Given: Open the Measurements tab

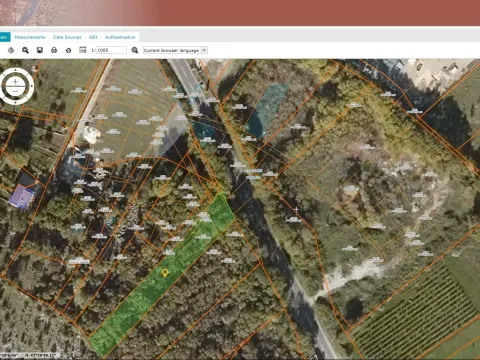Looking at the screenshot, I should 30,37.
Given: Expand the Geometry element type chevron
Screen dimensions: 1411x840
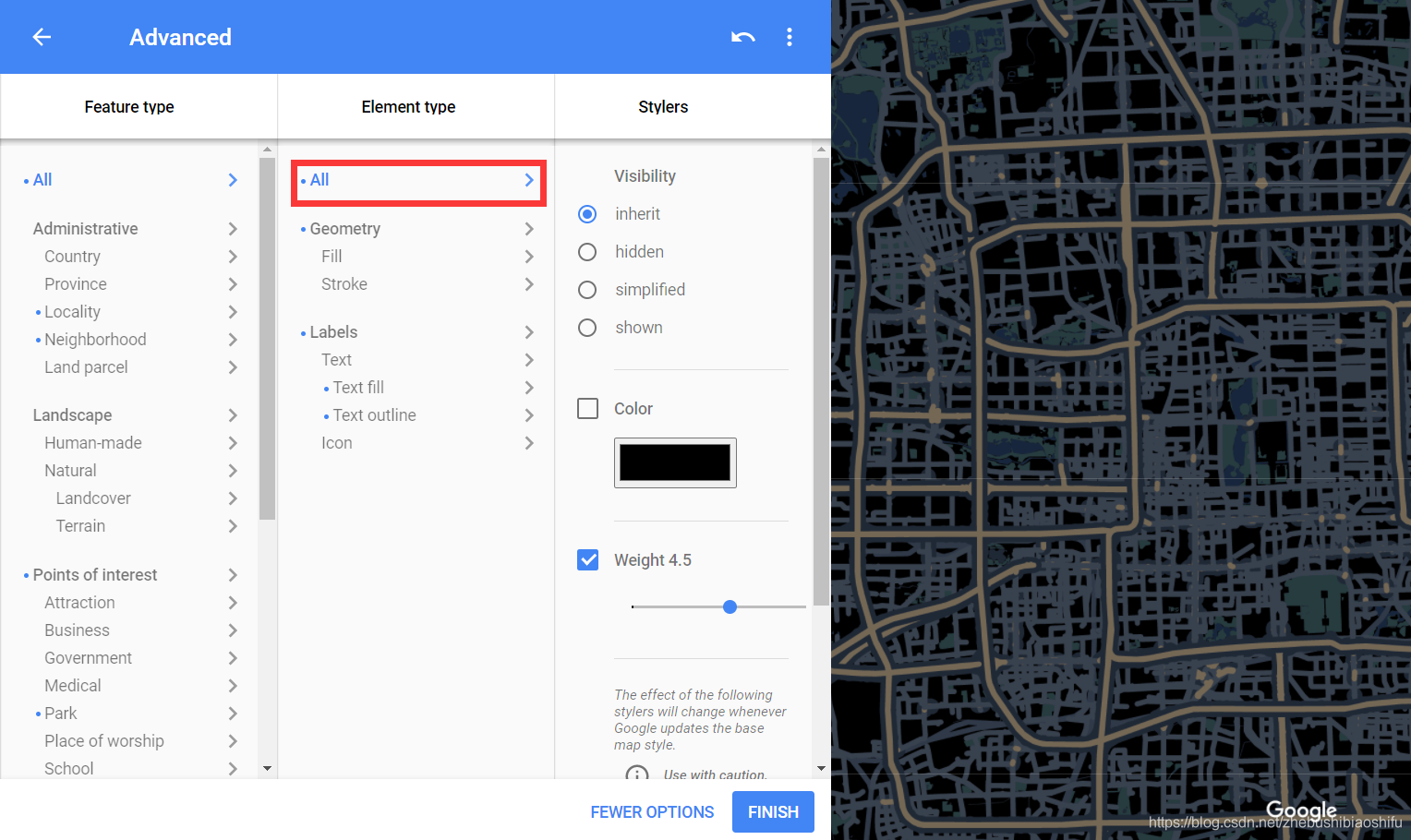Looking at the screenshot, I should pyautogui.click(x=529, y=229).
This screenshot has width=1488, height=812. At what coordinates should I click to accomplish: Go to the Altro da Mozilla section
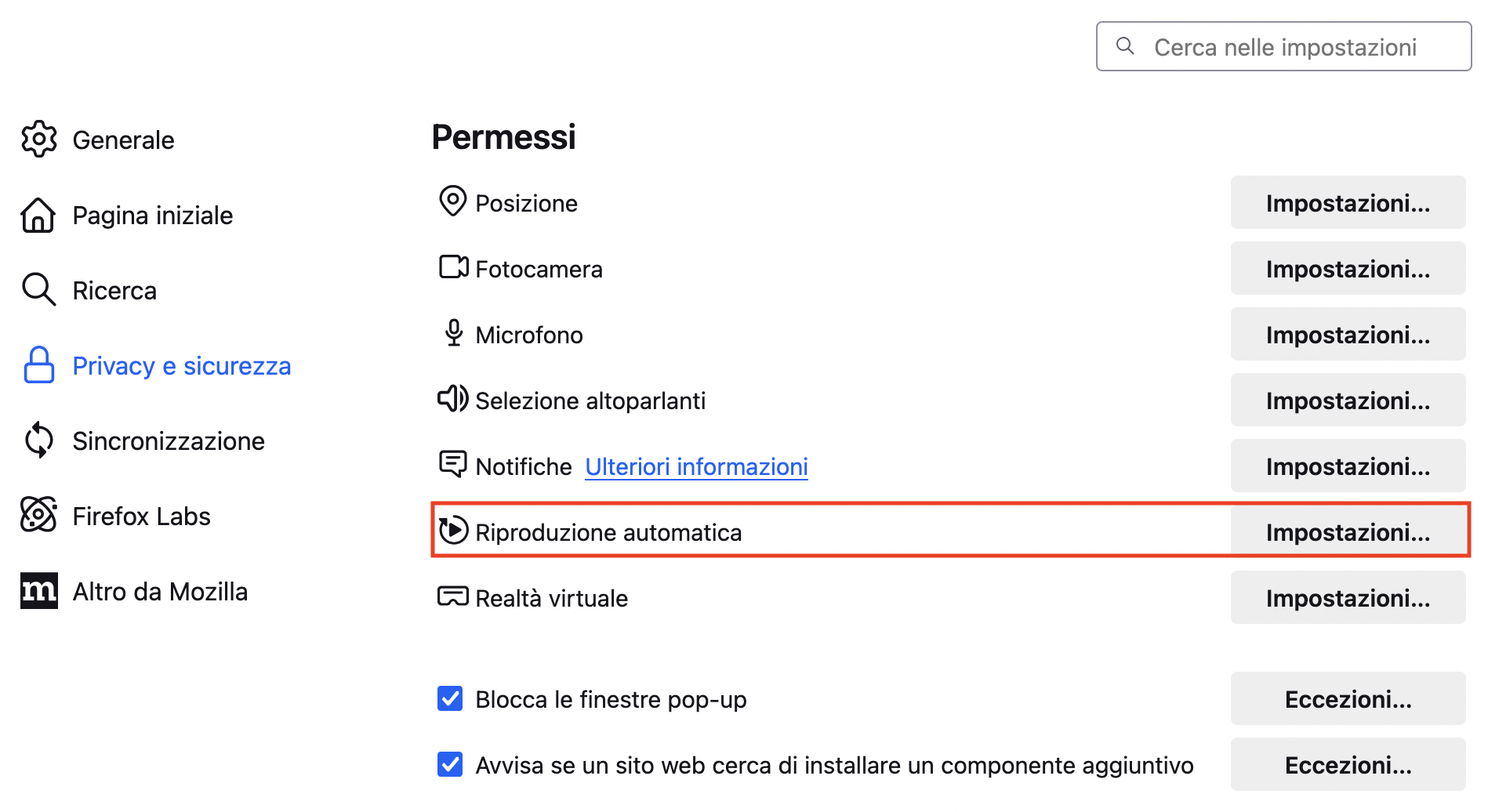(160, 592)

※

== WHAT TO PRODUCE ==
The answer must be the lines above from the line that contains "Screen dimensions: 1411x840" to the final line of the data, word for word, with no pictures.

== SOLUTION TO THE EXERCISE ==
Screen dimensions: 1411x840
Looking at the screenshot, I should pyautogui.click(x=529, y=229).
This screenshot has width=1488, height=812. At what coordinates should I click to accomplish: Go to the Altro da Mozilla section
(160, 592)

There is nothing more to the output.